### [PROBLEM TO WORK ON]
Lay out everything from "You are a GUI" down to "tap(343, 104)" as a JSON list of strings, one string per line, with blank lines and pictures left out.

### [MATERIAL PROVIDED]
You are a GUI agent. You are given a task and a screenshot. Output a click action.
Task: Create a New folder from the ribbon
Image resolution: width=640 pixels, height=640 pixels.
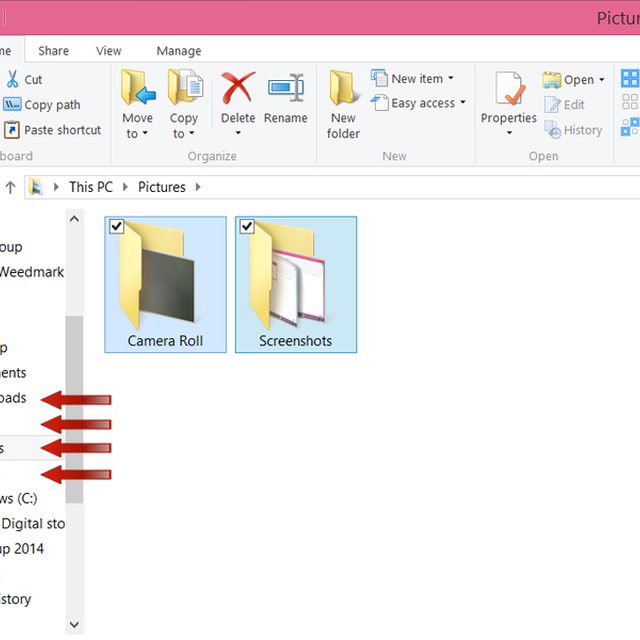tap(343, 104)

---

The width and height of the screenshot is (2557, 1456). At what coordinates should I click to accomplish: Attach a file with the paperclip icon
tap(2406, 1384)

### [FULL ANSWER]
[
  "You are a GUI agent. You are given a task and a screenshot. Output a click action.",
  "Task: Create a New folder from the ribbon",
  "Image resolution: width=640 pixels, height=640 pixels.",
  "tap(343, 104)"
]